Dr. Saxe has focused her research work not only on hematologic aspects of genetics, but also on constitutional abnormalities and technology, bringing the many critical and valuable molecular techniques to her diagnostic laboratory. She has also been meticulous at discerning and describing G-banding and has brought much-needed consistency to the field regarding band designations. While this award recognizes Debra’s work specifically with the ACC, she has been a valued member of many other regional, national and international genetics societies. Among these, she has served on and co-chaired the College of Pathologists/American College of Medical Genetics and Genomics Cytogenetics Resource Committee, the National Capital Area Cytogenetics Association and the Cancer Genomics Consortium.

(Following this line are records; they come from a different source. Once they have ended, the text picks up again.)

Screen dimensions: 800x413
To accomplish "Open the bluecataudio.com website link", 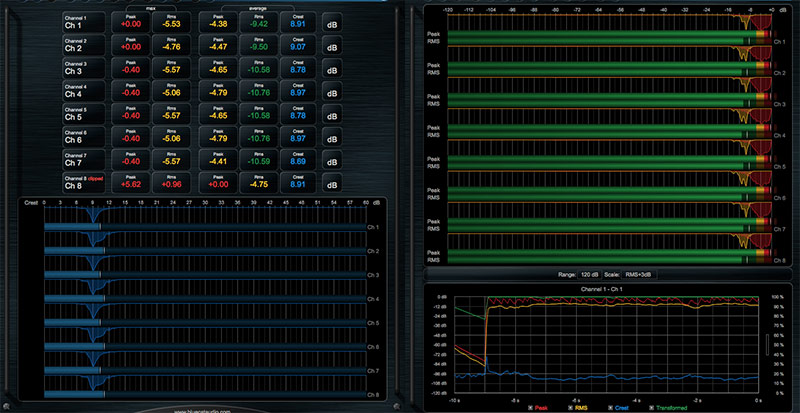I will coord(200,410).
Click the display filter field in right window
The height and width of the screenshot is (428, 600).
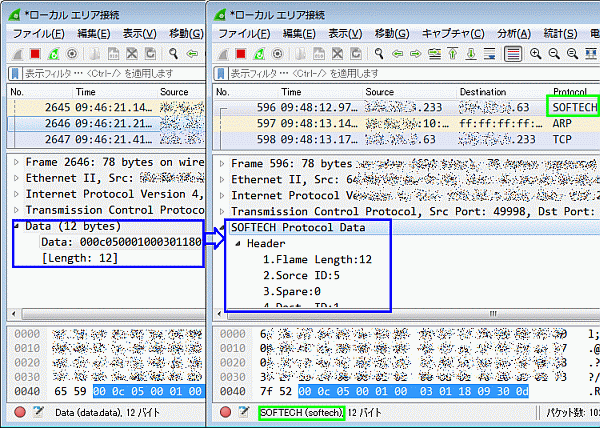click(x=400, y=74)
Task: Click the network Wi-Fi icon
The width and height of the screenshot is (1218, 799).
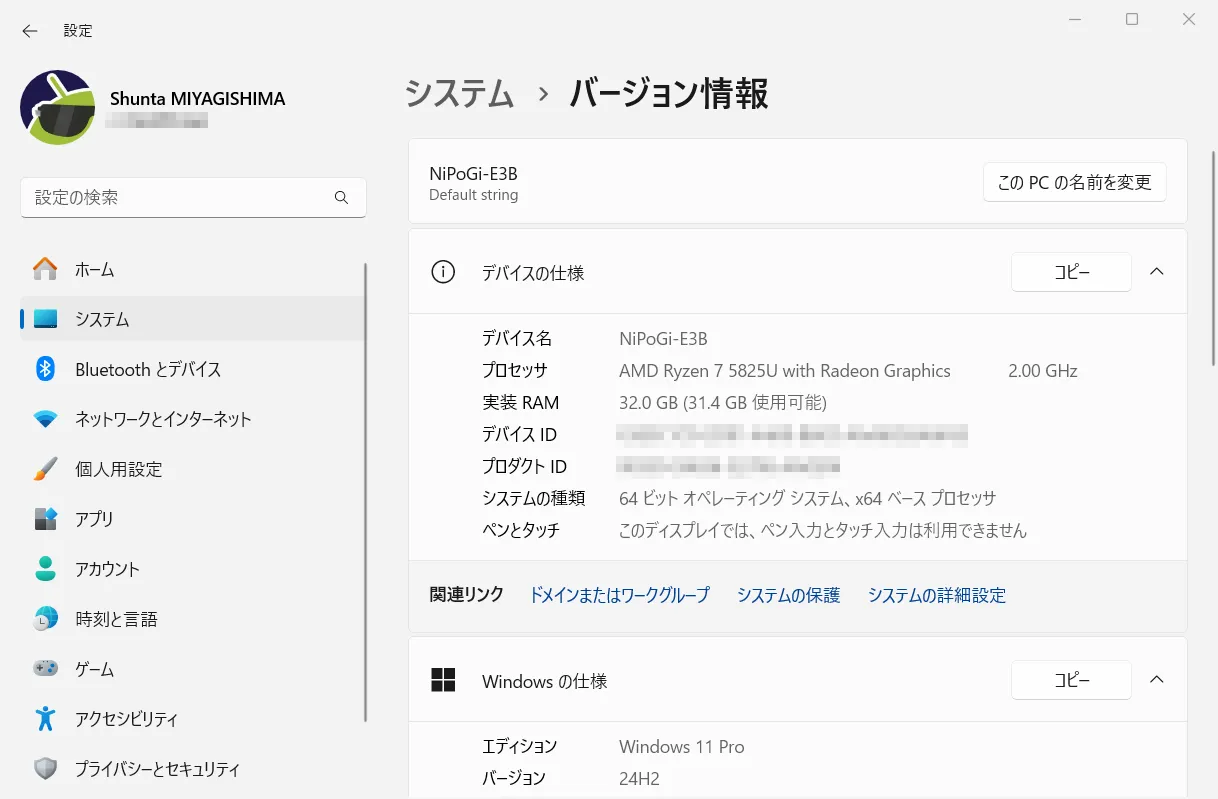Action: (45, 419)
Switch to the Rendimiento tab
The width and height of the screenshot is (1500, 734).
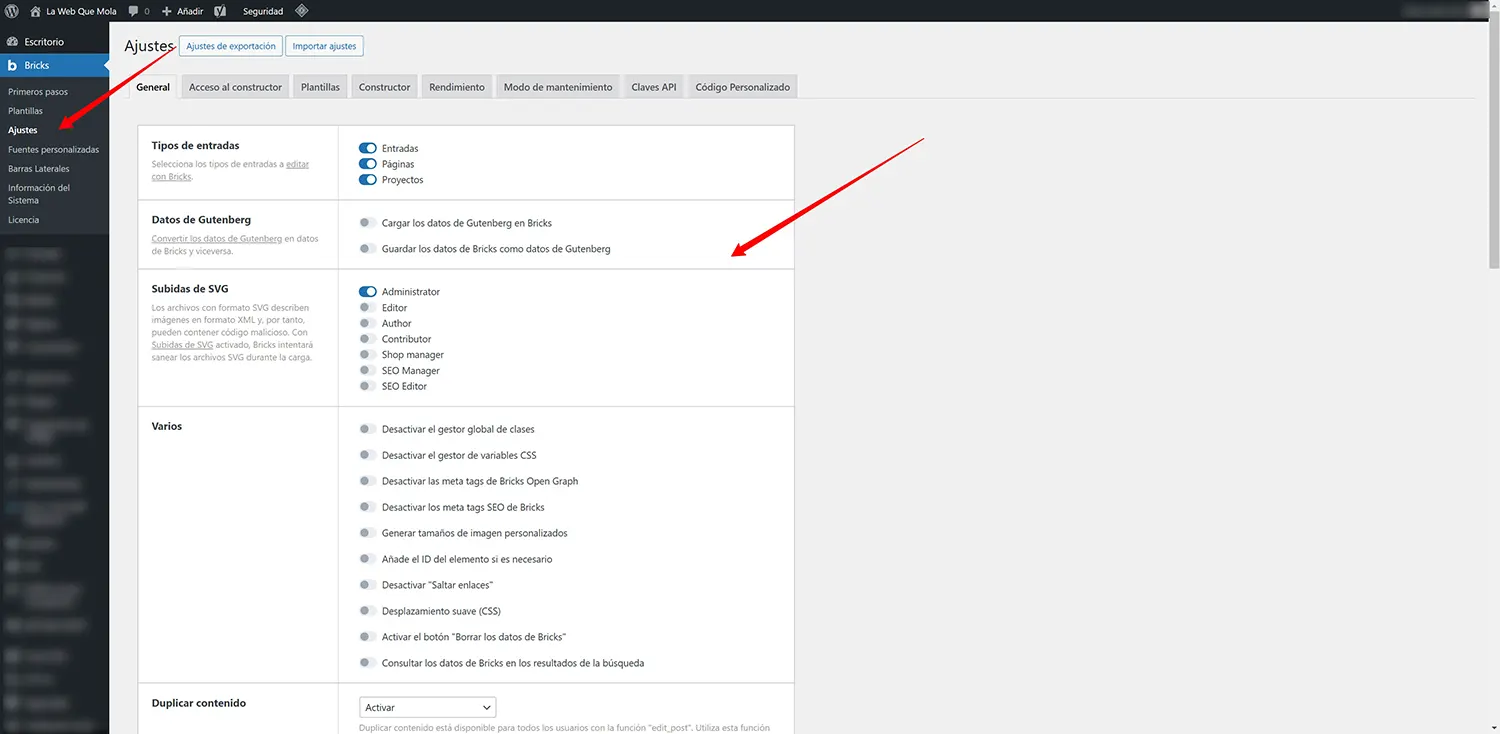point(456,87)
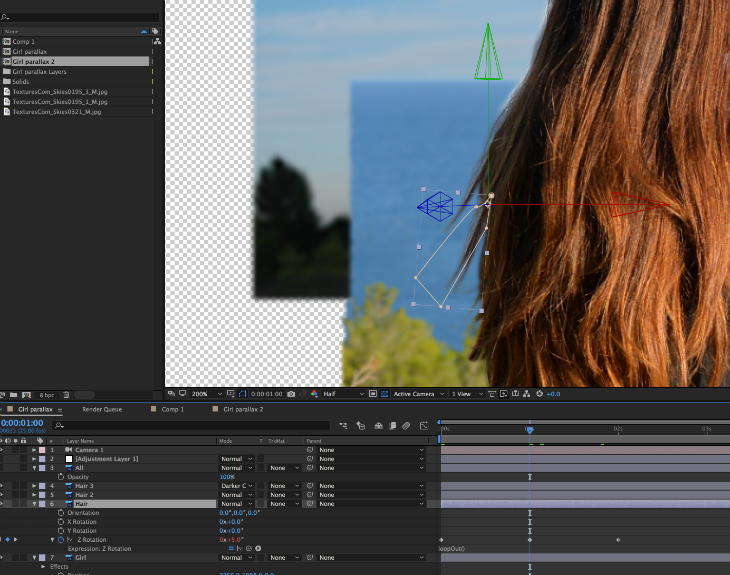Switch to the Render Queue tab
The height and width of the screenshot is (575, 730).
101,409
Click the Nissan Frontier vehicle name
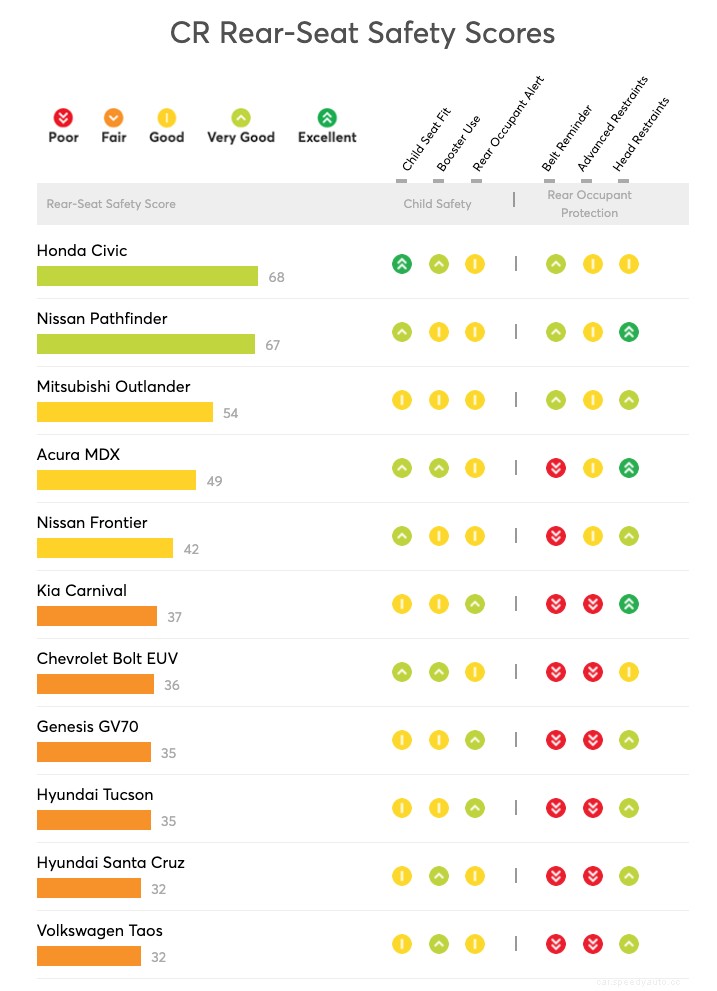717x991 pixels. [x=92, y=523]
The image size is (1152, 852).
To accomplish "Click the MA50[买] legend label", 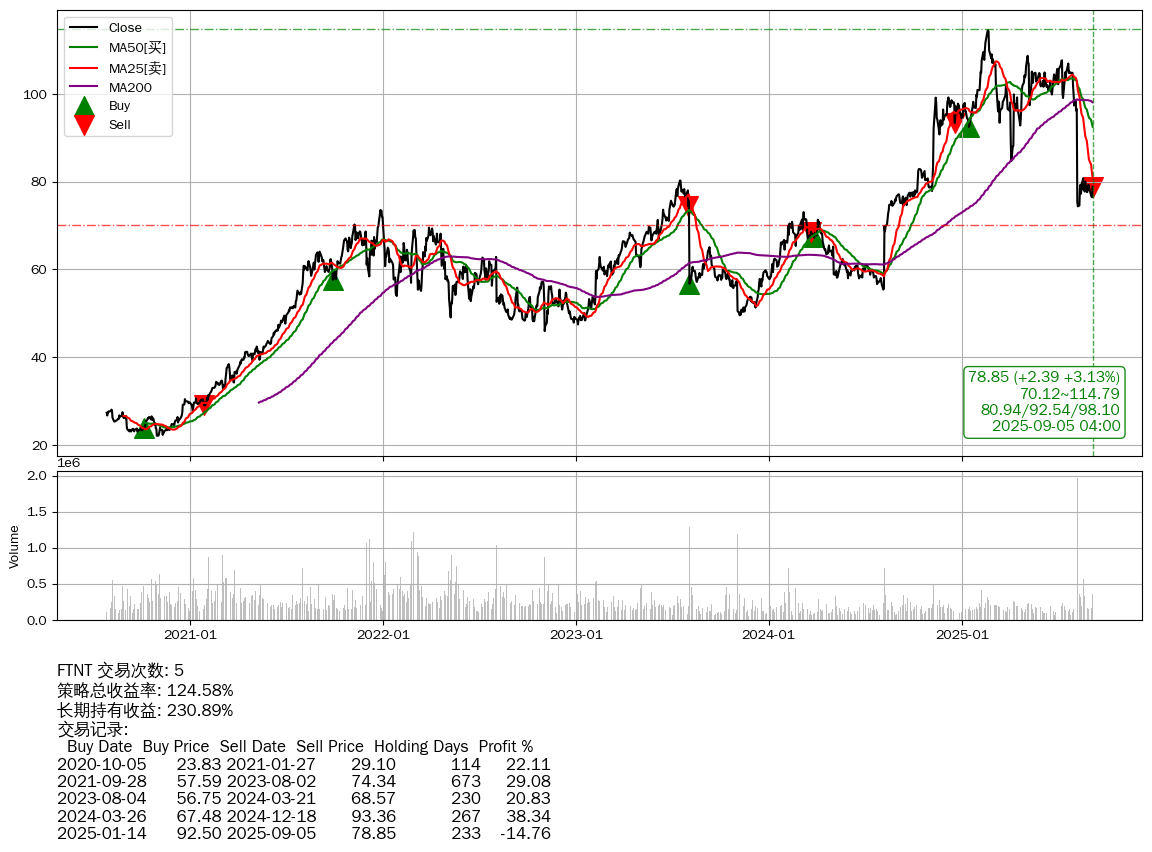I will pyautogui.click(x=137, y=47).
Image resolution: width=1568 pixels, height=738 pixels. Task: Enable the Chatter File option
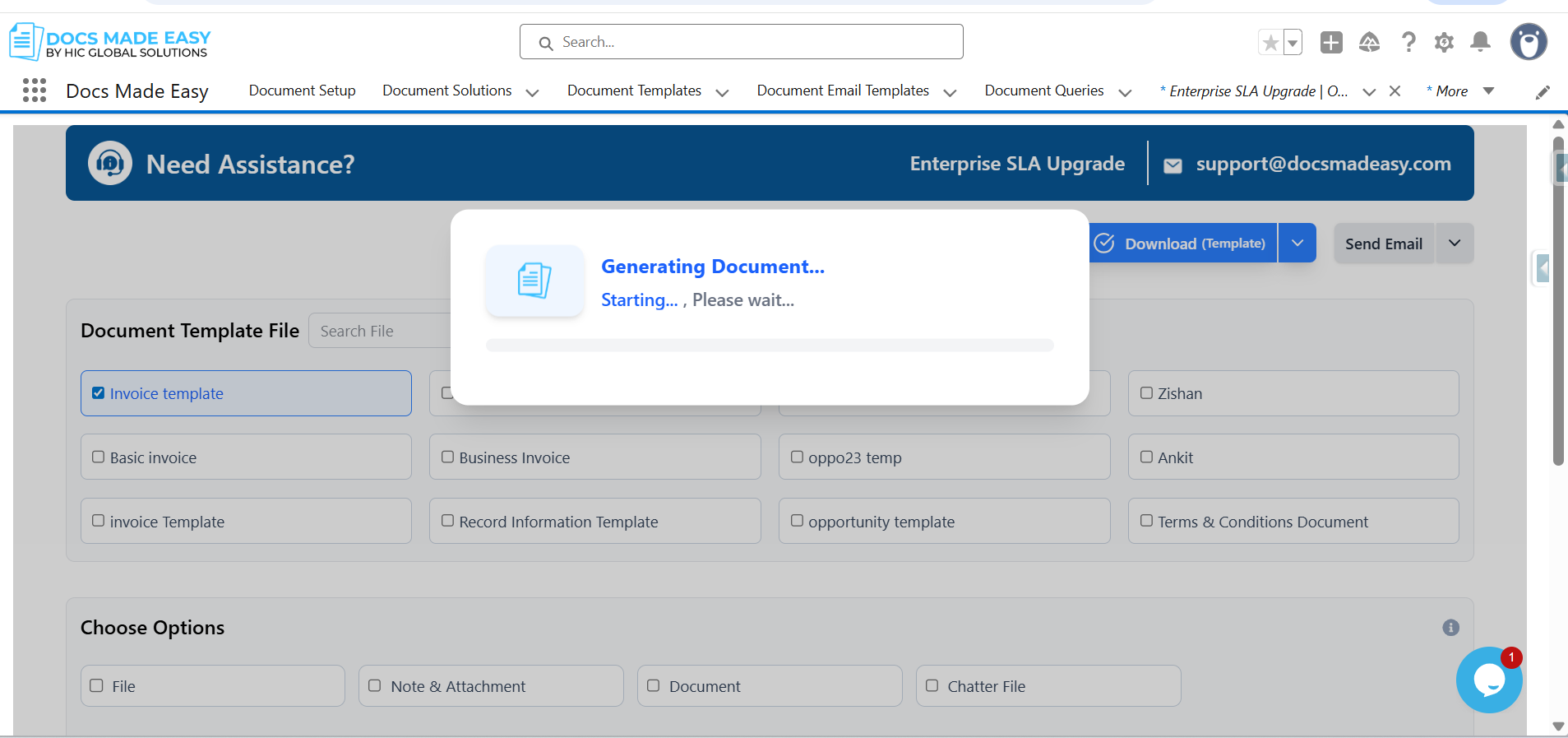(932, 685)
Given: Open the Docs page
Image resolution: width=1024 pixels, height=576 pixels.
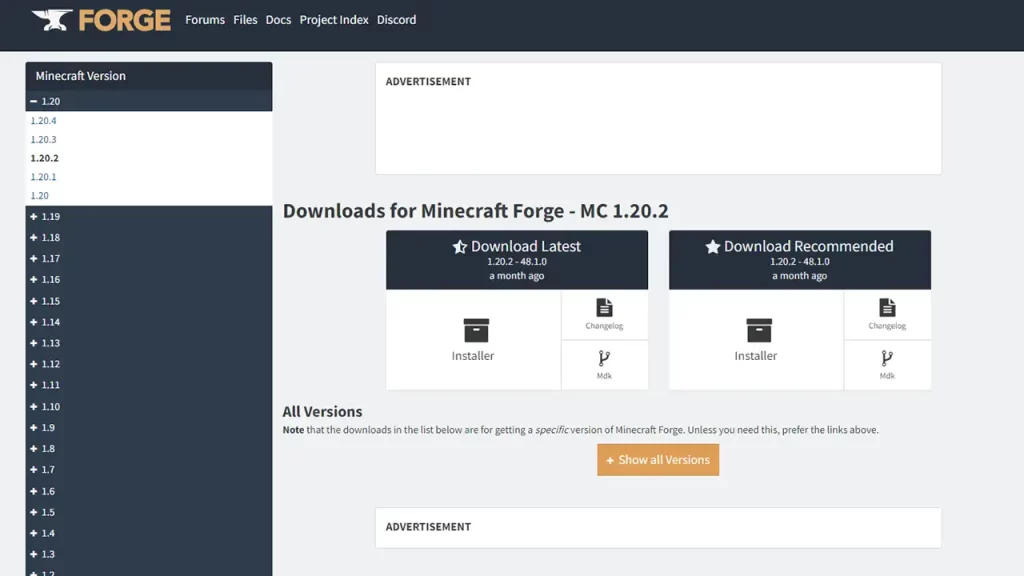Looking at the screenshot, I should click(278, 19).
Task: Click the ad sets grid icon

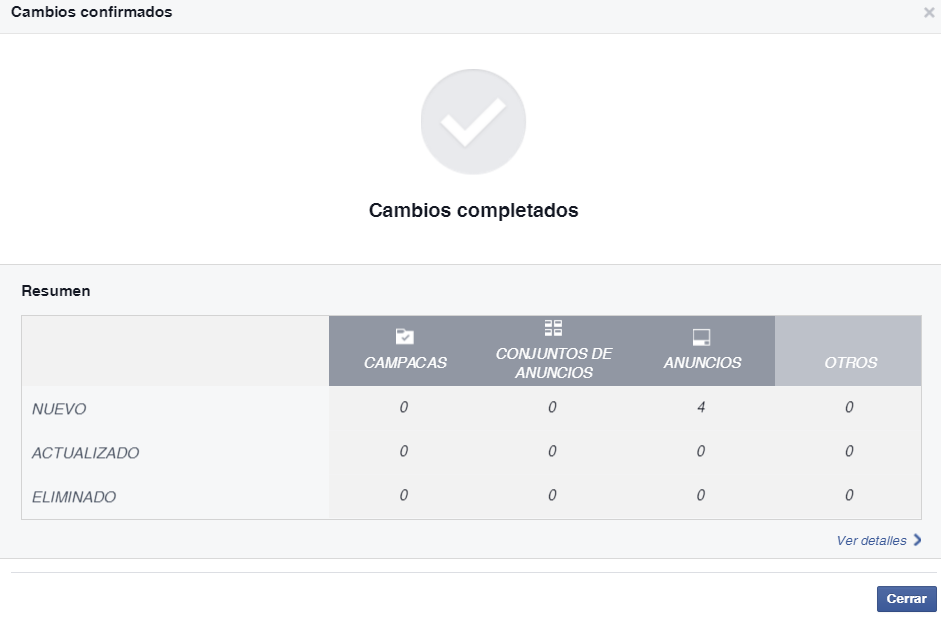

While Debra was a student at Arizona, she made genetics a “family affair”, where she met and married Dr. Charles (Karl) Saxe. They have two wonderful daughters, Tamar and Lauryn, and are now also proud grandparents. Debra has successfully managed to balance her career and personal life, and I am sure that all who know her would agree that she is a true joy to be around. I’ve known Debra since she was a graduate student in Arizona, consider her a dear friend, and I am honored to be among the first to congratulate her on achieving the ACC Outstanding Service Award for 2020.